Police Point Virtual Residency – Jemma Cakebread

Jemma Cakebread’s work explores the conversation between painting, embroidery and textile work through the surface metaphor of skin. She builds on the historical nature of painting as a foundation for work that explores contemporary ideas and themes through a relational conversation between these mediums.
For Jemma’s virtual residency, she aimed to create an ambitious, large-scale sculpture addressing the impact of single-use plastics and littering has on our oceans.

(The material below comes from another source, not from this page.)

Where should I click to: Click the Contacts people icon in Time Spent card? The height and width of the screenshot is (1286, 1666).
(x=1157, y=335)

‘Recycled Whale’ 2020, still images and video
This three-metre long whale sculpture was created using fabric and recycled plastics to highlight the effect choices we make as consumers and as community members can have on the environment and natural life around us. Discarded plastics end up on beaches and oceans where they can trap and choke sea life. The sculpture lays forlornly on the shore, appearing to ‘breathe’ as the breeze passes through it. It serves as a reminder that by supporting a plastic-addicted consumer lifestyle we damage, perhaps irreversibly, natural ecosystems.

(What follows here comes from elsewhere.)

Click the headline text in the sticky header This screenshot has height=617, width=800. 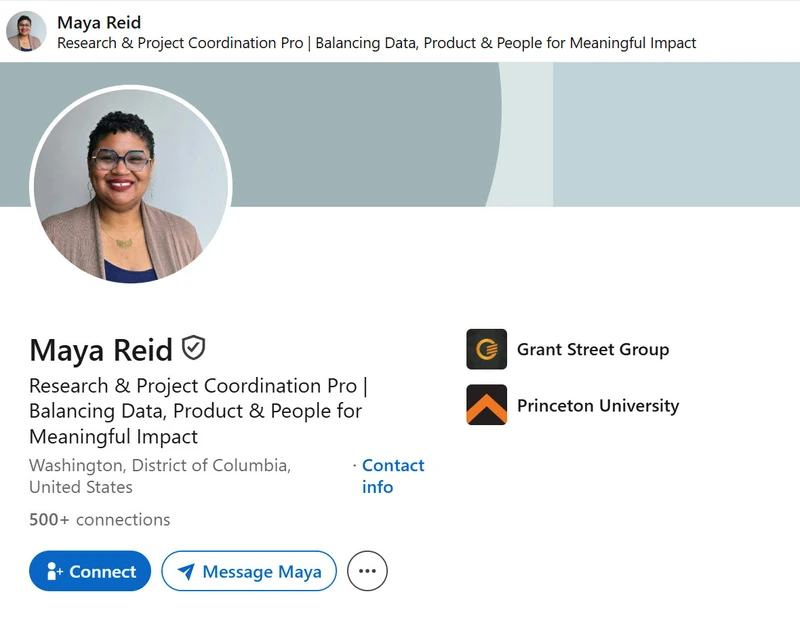pos(377,43)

About the Virtual Residency program
Mornington Peninsula Shire’s internationally significant Police Point Artist in Residence program supports between 25 – 30 local, national and international artists each year. The program supports a wide range of emerging, mid-career and established artists, with more than half of the annual allocation of residencies granted to Peninsula-based artists to develop and foster their artistic practice.
In response to COVID-19 and in the corresponding interests of public safety, the Police Point Artist in Residence program was temporarily suspended in 2020. Mornington Peninsula Shire developed a virtual residency program to support the Peninsula-based artists who had previously successfully applied to continue to develop and deliver creative works.